What is needed |
Nothing but a number should be given: how many lines of the records include "computer"?

--- Information Enclosed Below ---

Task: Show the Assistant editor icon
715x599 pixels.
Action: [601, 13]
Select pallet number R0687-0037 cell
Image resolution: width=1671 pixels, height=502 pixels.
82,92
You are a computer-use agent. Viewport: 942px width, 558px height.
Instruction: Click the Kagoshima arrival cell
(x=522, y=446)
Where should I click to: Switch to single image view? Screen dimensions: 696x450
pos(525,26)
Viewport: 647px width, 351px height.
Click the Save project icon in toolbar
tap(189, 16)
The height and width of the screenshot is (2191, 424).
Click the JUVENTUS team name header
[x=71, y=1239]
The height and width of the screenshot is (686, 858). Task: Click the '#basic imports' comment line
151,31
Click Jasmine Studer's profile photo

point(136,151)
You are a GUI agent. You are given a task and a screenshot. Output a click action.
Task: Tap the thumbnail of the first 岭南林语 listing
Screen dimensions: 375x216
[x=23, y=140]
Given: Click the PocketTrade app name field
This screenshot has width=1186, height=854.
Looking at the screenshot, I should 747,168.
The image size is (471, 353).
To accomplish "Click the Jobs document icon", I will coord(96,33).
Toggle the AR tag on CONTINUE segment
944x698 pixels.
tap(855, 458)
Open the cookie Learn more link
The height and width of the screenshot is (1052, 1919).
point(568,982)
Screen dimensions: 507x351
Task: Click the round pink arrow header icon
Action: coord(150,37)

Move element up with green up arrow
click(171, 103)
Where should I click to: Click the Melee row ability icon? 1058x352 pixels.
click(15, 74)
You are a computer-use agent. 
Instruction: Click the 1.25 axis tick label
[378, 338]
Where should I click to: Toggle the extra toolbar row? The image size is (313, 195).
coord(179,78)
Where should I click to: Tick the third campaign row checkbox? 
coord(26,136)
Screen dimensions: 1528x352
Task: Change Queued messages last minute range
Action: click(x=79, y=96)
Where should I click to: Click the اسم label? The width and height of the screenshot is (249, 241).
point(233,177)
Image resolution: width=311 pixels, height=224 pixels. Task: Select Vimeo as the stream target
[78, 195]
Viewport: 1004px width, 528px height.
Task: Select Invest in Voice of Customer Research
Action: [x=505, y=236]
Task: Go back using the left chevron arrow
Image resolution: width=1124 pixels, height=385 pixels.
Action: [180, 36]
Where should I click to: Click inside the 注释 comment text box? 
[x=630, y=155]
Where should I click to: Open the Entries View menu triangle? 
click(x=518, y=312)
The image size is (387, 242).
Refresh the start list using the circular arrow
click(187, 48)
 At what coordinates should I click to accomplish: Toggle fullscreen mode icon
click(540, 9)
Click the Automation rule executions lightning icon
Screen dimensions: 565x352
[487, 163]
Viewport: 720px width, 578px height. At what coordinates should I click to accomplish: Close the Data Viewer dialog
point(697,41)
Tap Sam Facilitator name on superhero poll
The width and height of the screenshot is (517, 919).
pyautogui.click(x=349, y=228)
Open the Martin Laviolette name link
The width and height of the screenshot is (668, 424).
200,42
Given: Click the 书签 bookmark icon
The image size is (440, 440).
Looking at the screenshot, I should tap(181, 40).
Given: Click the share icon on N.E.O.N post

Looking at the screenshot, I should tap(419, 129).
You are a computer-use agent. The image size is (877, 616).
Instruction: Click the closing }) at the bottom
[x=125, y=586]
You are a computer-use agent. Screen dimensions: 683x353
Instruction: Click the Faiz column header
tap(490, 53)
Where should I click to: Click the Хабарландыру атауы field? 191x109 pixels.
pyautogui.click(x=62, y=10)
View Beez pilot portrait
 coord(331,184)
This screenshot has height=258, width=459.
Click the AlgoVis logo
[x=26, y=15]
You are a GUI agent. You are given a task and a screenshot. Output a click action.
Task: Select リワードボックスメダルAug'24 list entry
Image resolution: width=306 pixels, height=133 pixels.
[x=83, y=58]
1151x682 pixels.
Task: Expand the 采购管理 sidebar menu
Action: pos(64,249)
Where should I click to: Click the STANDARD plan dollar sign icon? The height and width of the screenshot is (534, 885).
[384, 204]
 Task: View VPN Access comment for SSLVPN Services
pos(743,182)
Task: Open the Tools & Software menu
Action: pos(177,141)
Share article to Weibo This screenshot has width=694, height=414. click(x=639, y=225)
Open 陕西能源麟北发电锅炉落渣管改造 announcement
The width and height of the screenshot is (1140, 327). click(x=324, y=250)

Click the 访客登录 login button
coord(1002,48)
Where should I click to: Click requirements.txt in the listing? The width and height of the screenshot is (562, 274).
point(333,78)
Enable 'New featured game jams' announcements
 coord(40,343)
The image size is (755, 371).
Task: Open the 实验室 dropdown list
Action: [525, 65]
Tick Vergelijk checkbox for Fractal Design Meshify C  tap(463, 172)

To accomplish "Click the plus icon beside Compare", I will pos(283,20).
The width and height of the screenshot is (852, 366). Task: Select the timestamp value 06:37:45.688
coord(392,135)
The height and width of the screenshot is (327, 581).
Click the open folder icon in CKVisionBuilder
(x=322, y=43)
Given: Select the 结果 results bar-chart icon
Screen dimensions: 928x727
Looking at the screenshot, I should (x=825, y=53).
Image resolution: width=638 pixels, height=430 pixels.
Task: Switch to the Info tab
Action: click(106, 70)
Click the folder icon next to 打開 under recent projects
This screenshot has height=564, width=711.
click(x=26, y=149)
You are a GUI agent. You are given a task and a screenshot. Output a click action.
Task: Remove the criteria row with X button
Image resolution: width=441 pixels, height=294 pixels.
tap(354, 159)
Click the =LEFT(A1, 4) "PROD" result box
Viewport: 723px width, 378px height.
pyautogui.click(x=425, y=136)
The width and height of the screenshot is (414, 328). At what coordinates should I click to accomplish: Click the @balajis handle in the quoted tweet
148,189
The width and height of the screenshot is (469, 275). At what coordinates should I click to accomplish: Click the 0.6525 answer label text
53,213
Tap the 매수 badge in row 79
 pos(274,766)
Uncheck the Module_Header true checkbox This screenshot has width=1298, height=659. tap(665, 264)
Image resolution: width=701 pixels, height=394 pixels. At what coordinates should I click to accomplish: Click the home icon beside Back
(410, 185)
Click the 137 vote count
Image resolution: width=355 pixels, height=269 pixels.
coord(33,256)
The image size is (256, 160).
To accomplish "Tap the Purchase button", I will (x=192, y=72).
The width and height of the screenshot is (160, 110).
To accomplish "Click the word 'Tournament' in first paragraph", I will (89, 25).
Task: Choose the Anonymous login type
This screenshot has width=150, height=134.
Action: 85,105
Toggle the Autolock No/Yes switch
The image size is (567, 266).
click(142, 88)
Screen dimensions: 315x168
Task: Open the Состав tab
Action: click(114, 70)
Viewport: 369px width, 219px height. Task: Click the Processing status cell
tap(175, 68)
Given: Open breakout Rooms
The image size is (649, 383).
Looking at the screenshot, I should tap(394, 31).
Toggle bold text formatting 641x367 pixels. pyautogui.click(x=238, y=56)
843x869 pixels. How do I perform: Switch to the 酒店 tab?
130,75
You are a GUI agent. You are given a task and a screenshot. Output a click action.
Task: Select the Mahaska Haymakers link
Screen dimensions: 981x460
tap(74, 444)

--- End of Enclosed Information ---

Solution |
4